É o que os ianques chamaram de "defeseability" e que mereceu tradução jurídica como DERROTABILIDADE ou SUPERABILIDADE DAS REGRAS. Tenho tratado desse tema, com certo pioneirismo, em nosso CURSO DE DIREITO CIVIL (www.editorajuspodivm.com.br) e nas aulas do CERS (www.cers.com.br). Ainda não foi objeto de indagação em concursos públicos, mas a escola da vida já está a desafiar o jurista, como no caso noticiado.
O Professor espanhol Manuel Atienza, de Alicante, denomina o fenômeno de "caso trágico", asseverando que a sua excepcionalidade é tanta que significa uma tragédia para o sistema jurídico. Por isso, não se resolve por regras ou princípios. Seria o caso de respeitar a força da vida (que, insisto, é maior do que o Direito) e dos fatos cotidianos, que não obedecem a prévios controles de validade da norma jurídica. Seria, mal comparando (é verdade!), o refrão do samba popular que diz "deixa a vida levar".
A solução, portanto, deve ser reconhecer que, por mais válida e razoável que se mostre uma norma jurídica, podem se apresentar casos tão imponderáveis (trágicos!) que exijam a sua relativização, casuística e episódica, para proteger o próprio fundamento axiológico da norma. Há uma absoluta lógica nisso: é que não se pode "predizer o futuro", usando a expressão do italiano Antonio Gramsci, na medida em que "tudo pode acontecer, mas não é possível saber ou fazer nada com certeza".

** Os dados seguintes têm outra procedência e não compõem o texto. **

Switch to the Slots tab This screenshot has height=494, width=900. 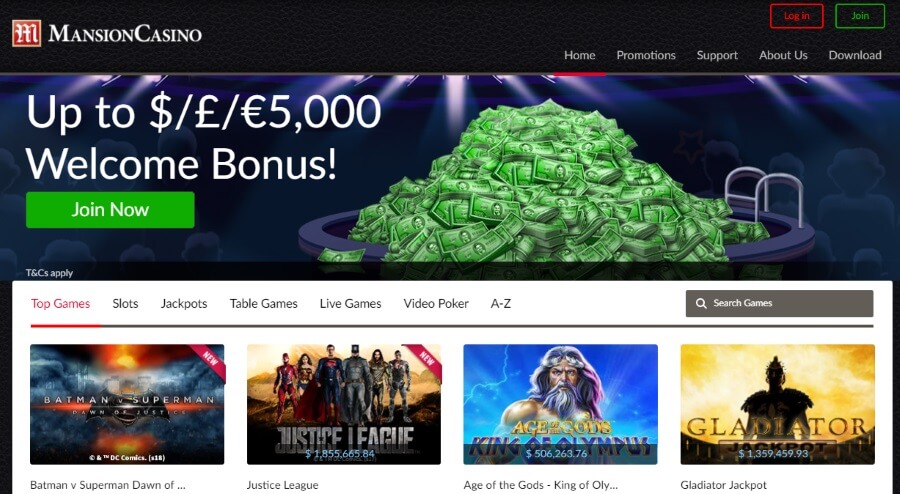click(x=125, y=304)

Nesse caso, considerando que a família já está formada (no caso brasileiro, inclusive, o casal já tinha 4 filhos, depois de 14 anos de convivência), decretar a nulidade do casamento é violar a proteção familiar. Não significa admitir o incesto! Não!!! A proibição do incesto é norma jurídica válida e razoável, harmônica com a proteção (constitucional) da família. Apenas significa preservar a proteção em situação jamais imaginada pela própria norma, quando de sua elaboração. Seria como dizer, se fosse possível imaginar a situação, o legislador teria acrescido um parágrafo único ao dispositivo legal, afirmando "se mãe e filho, ou irmãos, se conhecem e se tratam como marido e mulher, convivendo há algum tempo, inclusive tendo eventual prole, não se aplica a regra geral, para proteger a família". Uma espécie de "a menos que".
Lembro que Michel Foucault, de há muito, afirmava que as interdições (proibições) sociais, como a vedação ao incesto, precisam estar atentas à vida real, não podendo se apresentar apenas como meras "velhas formas de interdição". O Direito não pode, enfim, pretender limitar as possibilidades da vida. Vida é bem mais do que o Direito. Por isso, o jurista não pode se encapsular. Se o Direito imita a vida, posso dizer que "é uma caixinha de surpresas".